C’est toi ma Maman ?
Comment parler de sa relation avec sa mère sans tomber dans le cliché ou dans le pathos ? Les réponses sont dans C’est toi ma maman ?, un roman graphique complexe qui ne cède jamais à la facilité. Après avoir lu le premier livre d’Alison Bechdel (lire son interview ici), on pouvait se douter que cette Américaine de 50 ans, aux allures d’adolescente, ne ferait rien comme les autres. Dans Fun Home, paru en 2006, elle s’attachait à décrire son enfance aux côtés d’un père fuyant et froid, tout à la fois professeur d’anglais et gérant d’une maison funéraire, homme marié mais homosexuel honteux. Elle y évoquait également sa propre homosexualité. Un livre douloureux, terriblement personnel mais d’une force rare.
Ici, elle va plus loin encore : outre ses rapports avec sa mère, elle retrace avec une grande sincérité son propre parcours, professionnel, intime. Elle n’hésite pas à retranscrire ses séances chez la psy et à dévoiler ses questionnements, ses échecs. C’est parfois vertigineux : 304 pages au cours desquelles elle embarque le lecteur dans le temps (lorsqu’elle évoque ses souvenirs d’enfance ou la jeunesse de ses parents), pour revenir presque aussitôt dans son présent, en train d’écrire C’est toi ma maman ? Déroutant aussi lorsqu’elle invoque les fantômes de la romancière Virginia Woolf et de Donald Winnicott, écrivain et psychiatre britannique du vingtième siècle, connus tous deux pour leurs positions féministes avant l’heure. Car c’est bien de cela qu’il s’agit : d’une bande dessinée profondément féministe, et qui se revendique comme telle.

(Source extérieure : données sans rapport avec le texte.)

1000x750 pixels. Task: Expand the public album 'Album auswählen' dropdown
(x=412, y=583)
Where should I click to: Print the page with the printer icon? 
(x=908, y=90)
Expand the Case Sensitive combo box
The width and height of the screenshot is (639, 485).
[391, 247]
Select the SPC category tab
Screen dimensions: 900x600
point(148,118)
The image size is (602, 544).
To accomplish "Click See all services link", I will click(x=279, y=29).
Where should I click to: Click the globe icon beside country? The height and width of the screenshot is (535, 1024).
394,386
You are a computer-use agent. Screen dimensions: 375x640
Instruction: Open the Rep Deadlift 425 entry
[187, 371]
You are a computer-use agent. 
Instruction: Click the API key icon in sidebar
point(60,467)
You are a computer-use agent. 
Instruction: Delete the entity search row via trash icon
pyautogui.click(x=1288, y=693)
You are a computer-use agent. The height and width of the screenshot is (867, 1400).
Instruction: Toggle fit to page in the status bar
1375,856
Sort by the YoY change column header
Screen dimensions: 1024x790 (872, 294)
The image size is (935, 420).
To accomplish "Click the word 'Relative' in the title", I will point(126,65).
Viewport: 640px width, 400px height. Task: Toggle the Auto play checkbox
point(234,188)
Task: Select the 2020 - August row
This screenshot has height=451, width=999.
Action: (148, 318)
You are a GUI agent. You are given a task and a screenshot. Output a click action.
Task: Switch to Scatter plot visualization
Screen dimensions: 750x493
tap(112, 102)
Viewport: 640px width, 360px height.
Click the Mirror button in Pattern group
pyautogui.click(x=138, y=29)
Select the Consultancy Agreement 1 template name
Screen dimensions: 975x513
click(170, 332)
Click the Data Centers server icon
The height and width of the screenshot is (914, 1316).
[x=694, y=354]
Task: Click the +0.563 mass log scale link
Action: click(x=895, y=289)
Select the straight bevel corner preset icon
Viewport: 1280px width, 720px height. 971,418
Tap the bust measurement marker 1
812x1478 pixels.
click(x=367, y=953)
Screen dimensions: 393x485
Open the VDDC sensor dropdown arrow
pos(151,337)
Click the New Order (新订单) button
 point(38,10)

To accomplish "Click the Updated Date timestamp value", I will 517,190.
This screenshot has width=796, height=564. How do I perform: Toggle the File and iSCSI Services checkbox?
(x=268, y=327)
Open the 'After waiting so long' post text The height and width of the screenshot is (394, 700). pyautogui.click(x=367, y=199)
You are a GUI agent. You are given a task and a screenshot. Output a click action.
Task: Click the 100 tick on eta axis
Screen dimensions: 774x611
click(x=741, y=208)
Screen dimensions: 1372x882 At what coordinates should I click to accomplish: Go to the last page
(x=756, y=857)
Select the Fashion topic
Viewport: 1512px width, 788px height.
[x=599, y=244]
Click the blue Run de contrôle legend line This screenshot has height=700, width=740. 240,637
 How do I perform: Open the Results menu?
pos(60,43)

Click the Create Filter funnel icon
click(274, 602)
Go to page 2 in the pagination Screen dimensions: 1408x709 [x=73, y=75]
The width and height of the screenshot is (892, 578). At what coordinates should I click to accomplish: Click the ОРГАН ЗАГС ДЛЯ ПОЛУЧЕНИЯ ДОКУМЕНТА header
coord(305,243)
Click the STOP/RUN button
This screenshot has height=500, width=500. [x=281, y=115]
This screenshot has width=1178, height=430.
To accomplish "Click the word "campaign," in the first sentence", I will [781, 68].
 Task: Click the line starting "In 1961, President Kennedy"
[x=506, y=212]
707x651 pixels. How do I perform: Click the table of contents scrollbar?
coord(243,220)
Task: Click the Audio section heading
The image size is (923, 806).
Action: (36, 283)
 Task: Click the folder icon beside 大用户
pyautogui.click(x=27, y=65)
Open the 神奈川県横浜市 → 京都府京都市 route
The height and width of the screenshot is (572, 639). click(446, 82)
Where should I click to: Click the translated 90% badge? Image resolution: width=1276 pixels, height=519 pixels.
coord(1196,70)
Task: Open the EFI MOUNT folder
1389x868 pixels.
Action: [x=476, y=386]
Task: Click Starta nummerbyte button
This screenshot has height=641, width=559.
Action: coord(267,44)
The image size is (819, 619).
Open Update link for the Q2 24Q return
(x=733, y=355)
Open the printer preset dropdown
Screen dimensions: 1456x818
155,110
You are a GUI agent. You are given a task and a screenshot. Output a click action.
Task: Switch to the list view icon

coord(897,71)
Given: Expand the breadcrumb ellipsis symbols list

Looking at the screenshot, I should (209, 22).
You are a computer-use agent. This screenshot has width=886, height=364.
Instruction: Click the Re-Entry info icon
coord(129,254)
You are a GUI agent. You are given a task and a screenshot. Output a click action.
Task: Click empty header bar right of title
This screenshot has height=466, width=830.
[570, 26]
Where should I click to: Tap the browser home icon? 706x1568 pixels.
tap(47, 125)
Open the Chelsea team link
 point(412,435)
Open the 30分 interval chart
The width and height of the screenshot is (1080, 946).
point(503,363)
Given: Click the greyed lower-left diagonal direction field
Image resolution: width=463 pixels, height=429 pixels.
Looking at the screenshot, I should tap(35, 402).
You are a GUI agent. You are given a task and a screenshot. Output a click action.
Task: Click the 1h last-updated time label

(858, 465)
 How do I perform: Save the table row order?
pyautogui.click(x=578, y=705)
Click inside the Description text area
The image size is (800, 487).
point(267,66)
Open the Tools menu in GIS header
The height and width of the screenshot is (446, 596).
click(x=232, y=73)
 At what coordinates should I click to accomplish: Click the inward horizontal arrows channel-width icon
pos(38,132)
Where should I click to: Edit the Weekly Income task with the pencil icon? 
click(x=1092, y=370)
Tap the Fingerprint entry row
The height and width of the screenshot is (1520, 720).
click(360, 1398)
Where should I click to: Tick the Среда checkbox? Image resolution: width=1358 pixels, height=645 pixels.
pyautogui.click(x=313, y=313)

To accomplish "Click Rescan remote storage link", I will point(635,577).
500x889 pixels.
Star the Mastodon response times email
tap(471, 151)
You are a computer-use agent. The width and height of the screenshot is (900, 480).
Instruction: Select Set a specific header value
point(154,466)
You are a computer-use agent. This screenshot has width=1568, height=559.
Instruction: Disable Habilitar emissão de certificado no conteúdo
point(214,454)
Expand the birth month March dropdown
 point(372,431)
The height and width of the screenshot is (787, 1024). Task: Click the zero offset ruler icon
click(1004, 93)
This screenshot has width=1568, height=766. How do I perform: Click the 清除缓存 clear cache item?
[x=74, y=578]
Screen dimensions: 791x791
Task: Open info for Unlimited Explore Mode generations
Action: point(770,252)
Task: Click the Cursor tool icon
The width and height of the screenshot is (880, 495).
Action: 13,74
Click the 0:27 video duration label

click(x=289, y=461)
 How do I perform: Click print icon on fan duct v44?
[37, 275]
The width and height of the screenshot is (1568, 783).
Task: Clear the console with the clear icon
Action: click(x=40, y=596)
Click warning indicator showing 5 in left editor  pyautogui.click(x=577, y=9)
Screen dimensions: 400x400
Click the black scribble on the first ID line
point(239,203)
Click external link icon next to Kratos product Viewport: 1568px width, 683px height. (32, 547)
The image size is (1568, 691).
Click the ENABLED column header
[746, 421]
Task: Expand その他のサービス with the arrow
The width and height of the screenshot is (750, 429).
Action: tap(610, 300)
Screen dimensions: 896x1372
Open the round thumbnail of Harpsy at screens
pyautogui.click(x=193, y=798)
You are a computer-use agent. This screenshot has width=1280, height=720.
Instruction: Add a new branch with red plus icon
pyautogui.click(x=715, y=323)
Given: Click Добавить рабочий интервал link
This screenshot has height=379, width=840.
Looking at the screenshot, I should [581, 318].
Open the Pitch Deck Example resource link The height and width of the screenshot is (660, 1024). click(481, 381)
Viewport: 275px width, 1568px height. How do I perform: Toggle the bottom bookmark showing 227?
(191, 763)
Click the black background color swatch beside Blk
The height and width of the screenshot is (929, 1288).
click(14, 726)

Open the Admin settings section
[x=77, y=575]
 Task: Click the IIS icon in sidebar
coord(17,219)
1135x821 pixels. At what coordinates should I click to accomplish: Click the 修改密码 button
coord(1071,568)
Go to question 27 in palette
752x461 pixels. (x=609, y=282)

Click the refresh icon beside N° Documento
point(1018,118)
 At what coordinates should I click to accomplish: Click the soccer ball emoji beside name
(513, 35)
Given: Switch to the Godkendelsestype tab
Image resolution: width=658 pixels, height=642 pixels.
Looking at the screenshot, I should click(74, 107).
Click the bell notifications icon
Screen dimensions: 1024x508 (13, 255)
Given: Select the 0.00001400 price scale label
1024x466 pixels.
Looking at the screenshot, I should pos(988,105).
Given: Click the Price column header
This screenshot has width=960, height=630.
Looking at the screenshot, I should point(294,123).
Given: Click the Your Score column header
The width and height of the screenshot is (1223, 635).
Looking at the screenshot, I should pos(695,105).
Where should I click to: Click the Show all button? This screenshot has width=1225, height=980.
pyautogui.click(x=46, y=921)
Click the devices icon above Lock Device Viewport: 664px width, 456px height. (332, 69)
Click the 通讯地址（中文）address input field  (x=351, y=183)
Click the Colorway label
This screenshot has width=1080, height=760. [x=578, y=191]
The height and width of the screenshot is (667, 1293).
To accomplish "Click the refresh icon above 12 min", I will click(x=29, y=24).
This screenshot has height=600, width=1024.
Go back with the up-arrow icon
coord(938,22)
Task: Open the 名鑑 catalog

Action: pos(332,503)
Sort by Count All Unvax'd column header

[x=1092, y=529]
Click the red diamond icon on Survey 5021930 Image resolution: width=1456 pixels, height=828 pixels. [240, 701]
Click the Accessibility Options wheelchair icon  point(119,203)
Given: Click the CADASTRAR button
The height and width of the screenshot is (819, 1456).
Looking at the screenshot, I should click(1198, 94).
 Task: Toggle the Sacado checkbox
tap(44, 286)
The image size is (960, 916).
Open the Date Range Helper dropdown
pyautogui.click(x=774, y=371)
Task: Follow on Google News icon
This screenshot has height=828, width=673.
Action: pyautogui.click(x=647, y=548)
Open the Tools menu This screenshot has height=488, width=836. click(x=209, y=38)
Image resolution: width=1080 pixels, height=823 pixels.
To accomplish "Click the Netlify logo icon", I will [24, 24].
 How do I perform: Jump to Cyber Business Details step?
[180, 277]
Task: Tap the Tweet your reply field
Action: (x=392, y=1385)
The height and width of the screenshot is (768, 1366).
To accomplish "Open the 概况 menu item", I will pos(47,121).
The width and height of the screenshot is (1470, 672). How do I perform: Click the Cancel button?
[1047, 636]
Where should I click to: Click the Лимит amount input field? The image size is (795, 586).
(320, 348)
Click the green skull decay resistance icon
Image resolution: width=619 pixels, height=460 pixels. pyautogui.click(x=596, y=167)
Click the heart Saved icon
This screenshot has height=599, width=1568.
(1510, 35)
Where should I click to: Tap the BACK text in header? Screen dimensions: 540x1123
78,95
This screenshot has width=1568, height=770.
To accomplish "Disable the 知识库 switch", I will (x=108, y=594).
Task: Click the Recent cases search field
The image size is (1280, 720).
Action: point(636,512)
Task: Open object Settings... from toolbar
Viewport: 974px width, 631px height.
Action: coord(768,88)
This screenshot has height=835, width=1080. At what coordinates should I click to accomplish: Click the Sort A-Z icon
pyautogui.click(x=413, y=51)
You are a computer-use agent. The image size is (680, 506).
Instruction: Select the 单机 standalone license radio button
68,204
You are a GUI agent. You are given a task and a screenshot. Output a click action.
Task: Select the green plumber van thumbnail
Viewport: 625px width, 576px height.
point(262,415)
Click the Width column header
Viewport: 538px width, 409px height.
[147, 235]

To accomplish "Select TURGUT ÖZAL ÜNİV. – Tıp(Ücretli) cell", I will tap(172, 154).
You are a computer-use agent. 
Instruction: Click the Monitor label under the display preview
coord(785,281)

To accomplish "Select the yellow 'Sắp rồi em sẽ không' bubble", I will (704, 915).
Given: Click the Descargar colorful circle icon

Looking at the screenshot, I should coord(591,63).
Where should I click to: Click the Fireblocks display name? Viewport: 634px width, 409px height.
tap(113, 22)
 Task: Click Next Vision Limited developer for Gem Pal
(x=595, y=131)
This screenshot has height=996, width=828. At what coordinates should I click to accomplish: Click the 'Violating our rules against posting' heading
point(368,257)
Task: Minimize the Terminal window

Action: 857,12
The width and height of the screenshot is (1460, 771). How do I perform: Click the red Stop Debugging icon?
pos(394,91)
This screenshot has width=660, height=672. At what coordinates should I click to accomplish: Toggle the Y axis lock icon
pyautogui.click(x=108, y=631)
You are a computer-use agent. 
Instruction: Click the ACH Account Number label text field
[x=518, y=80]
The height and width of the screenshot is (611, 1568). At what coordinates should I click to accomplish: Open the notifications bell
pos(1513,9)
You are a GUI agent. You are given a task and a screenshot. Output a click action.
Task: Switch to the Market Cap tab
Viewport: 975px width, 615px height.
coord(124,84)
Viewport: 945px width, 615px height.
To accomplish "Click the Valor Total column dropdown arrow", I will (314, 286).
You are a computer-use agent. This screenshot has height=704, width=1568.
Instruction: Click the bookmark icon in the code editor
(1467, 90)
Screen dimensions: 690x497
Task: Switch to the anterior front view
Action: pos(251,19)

Son dessin, assez minimaliste, sert son histoire et lui permet de naviguer entre les situations et les personnages. La couleur donne une vision assez mélancolique à son propos, notamment lorsqu’elle donne vie à ses rêves. Et ses longues discussions au téléphone avec sa mère, bien qu’assez statiques, sont des moments où l’émotion est palpable, sans doute parce que, dans ces moments-là, l’incompréhension entre les deux femmes est à son sommet.